Meta-Tags, Hidden Text, and Initial Interest Confusion: A new wave of trademark infringement cases that owners and operators of websites should know about

Mark A. Wright
Director and Chair, Intellectual Property Practice Group
October 1, 1999

Many businesses realize that the trick to making money on the Web is to ensure that their site attracts as many “hits” as possible. Some businesses believe that it doesn’t matter whether visitors come to the site because they want to or because they have been lured under false pretense. In fact, tricking a search engine into sending “hits” your way can be very profitable. And that’s where the problems begin.

The problem arises out of the language (HTML) that is used to create websites. HTML incorporates tags that search engines use to index each site. The tags that define the title and headings on each web page do not need to indicate the contents of the web page; in fact, they can indicate anything that the designer chooses. There also are meta-tags hidden within HTML that search engines such as Yahoo and Excite use to index web pages. These meta-tags aren’t even visible on the web page. Meta-tags should contain information regarding key words or site summaries that describe the web page’s content for the viewer, but that’s not the way it works. Rather, meta-tags often include key words having nothing to do with actual web page content, including popular trademarks or other words and phrases that will attract many “hits.”

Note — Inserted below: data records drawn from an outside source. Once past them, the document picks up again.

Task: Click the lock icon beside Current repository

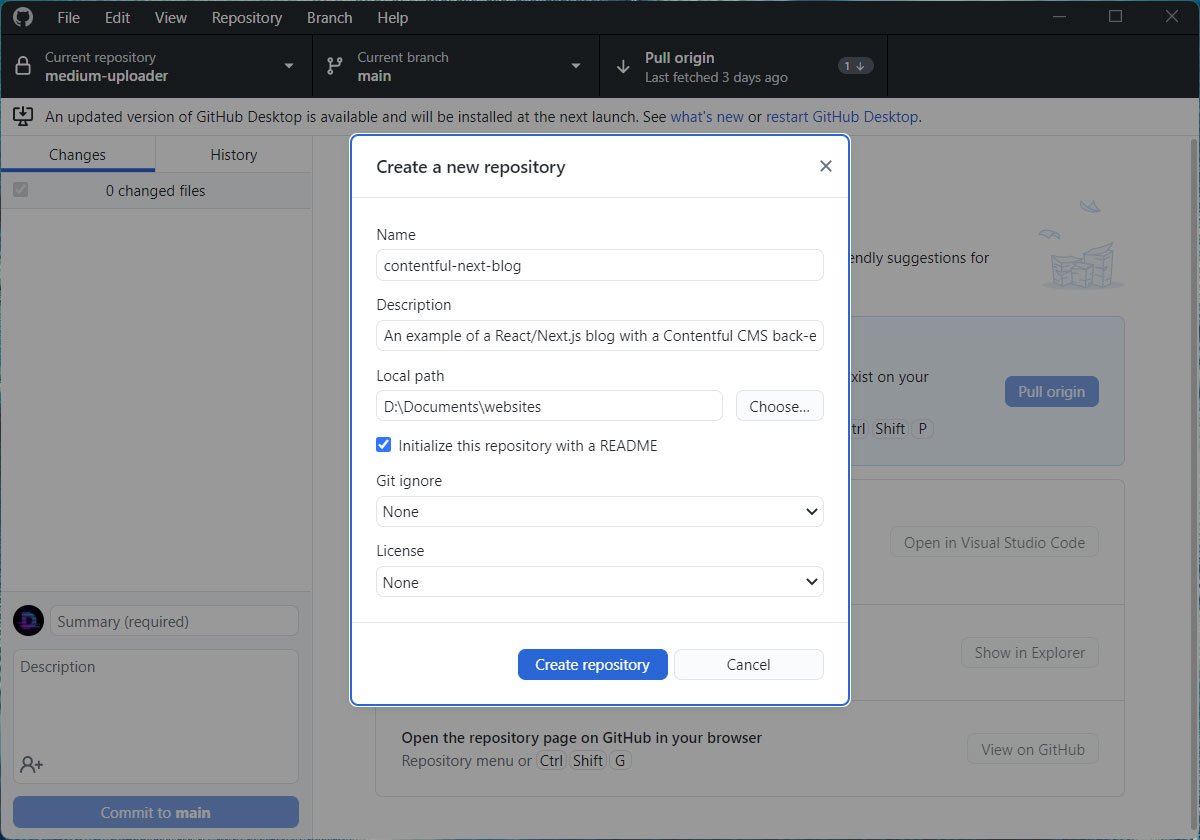Action: [22, 66]
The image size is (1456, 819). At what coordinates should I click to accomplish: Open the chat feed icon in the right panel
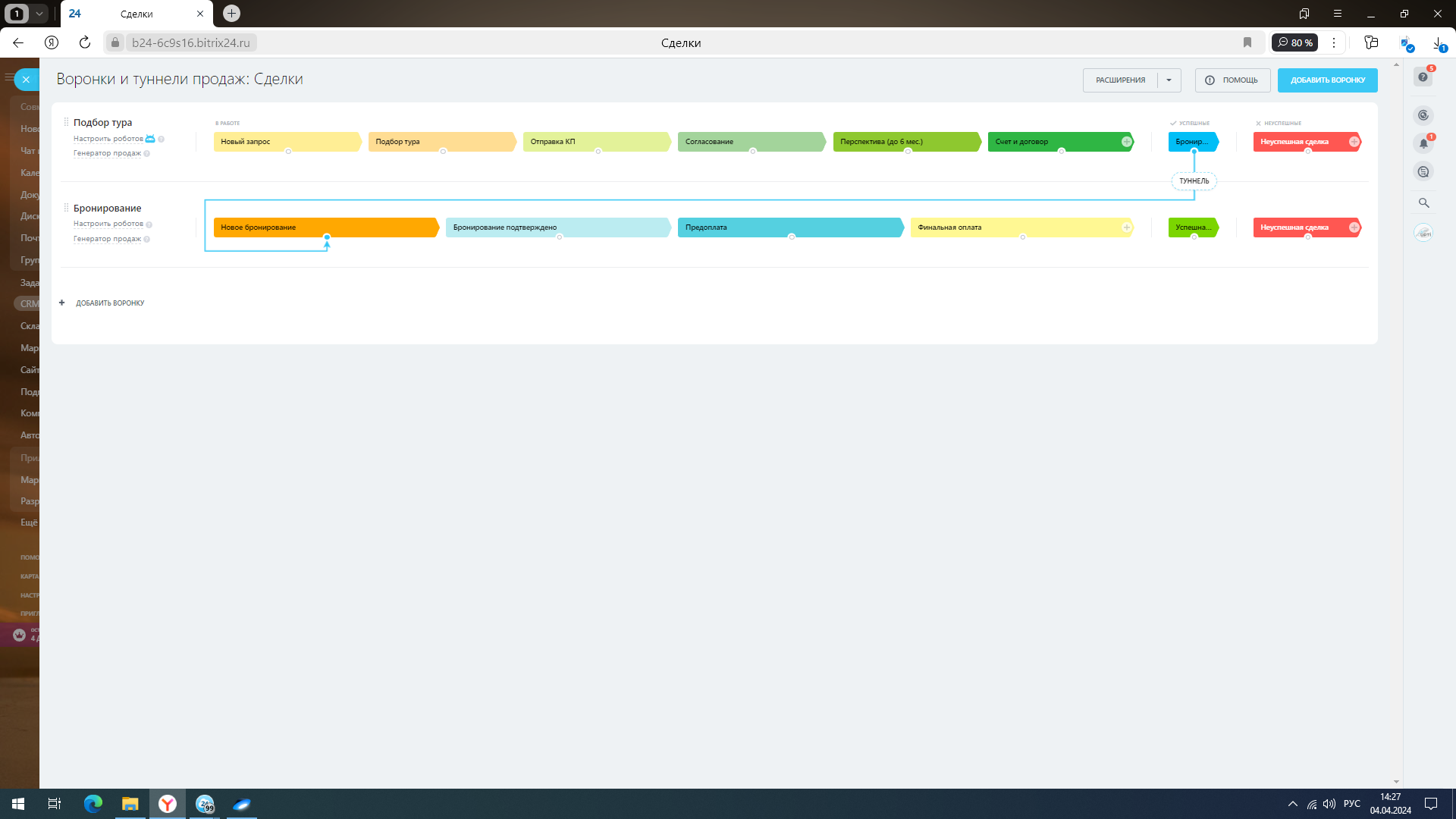pyautogui.click(x=1423, y=172)
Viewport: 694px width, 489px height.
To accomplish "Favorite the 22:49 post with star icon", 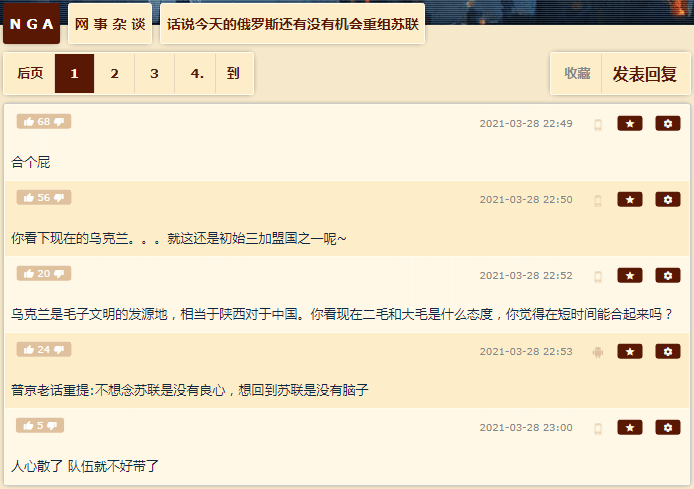I will pyautogui.click(x=629, y=123).
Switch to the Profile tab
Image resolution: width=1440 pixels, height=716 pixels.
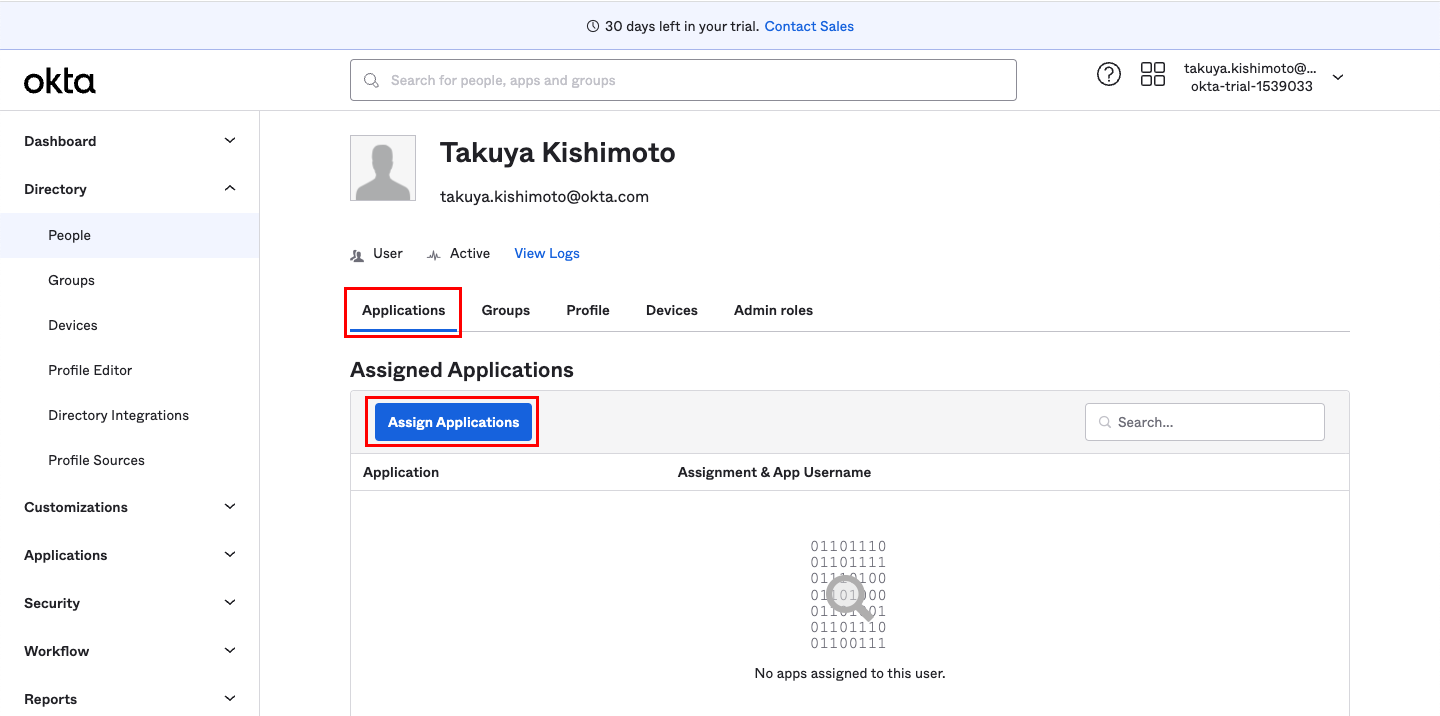coord(588,310)
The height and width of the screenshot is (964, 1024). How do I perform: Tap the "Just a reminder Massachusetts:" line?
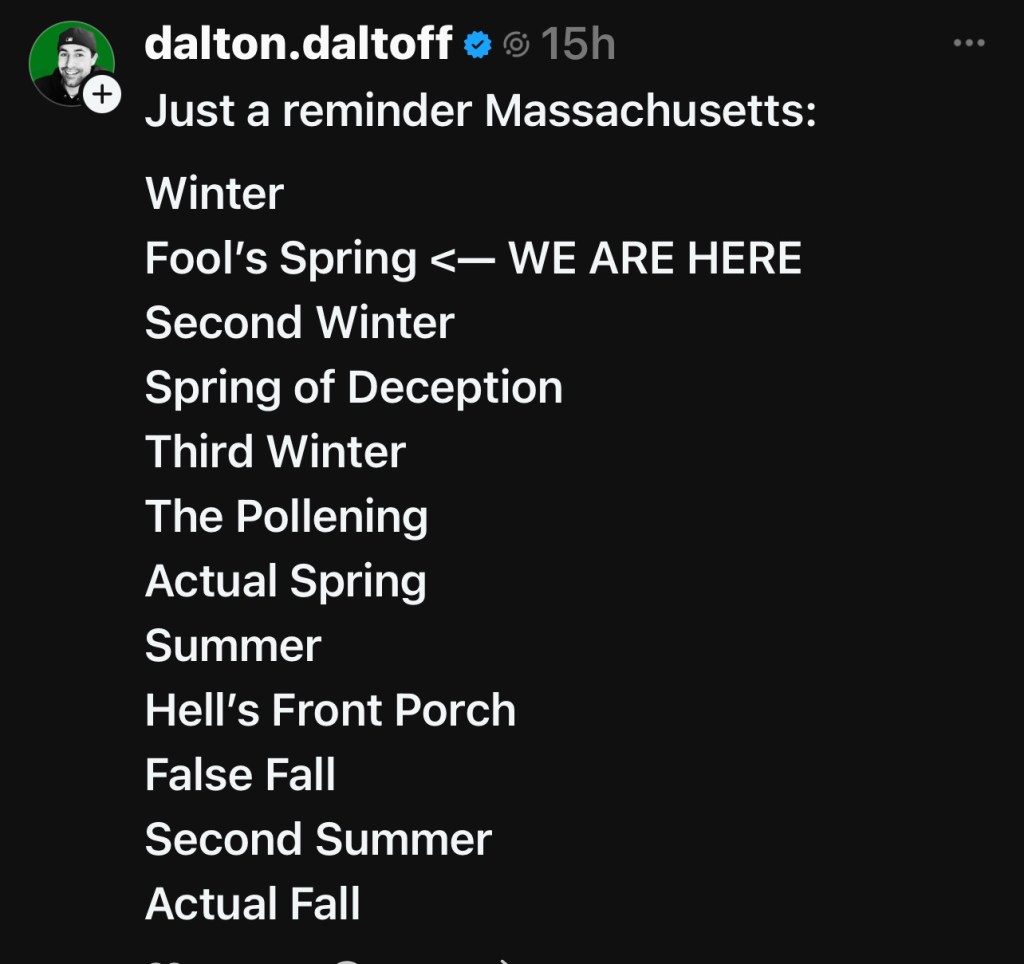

Originally, these schemes didn’t pose much of a problem, because people searched the Web by typing in specific addresses. Now everyone uses search engines, and consequently meta-tags and hidden text are commonly used to solicit “hits.” While courts are quick to acknowledge that use of another party’s trademark or name may not necessarily result in confusion as to the source or sponsorship of a product or service, courts are now holding that trademark infringement can occur by simply using another’s mark or name in a meta-tag to create “initial interest” or lure people to a particular website.

In a recent case, the Ninth Circuit Court of Appeals held that a defendant’s use of the domain name and its use of MovieBuff in meta-tags infringed the plaintiff’s rights in its registered mark MovieBuff. Brookfield Communications Inc. v. West Coast Ent. Corp., 50 U.S.P.Q.2d 1545 (9th Cir. Apr. 22, 1999). This case is the first appellate decision to hold that the use of another’s trademark in a meta-tag constitutes trademark infringement. The court considered carefully the way meta-tags are used and concluded that such use raised little risk of ultimate source confusion. But, the court held, using another’s trademark as a meta-tag could cause initial interest confusion, which is also actionable under the Federal Trademark Act.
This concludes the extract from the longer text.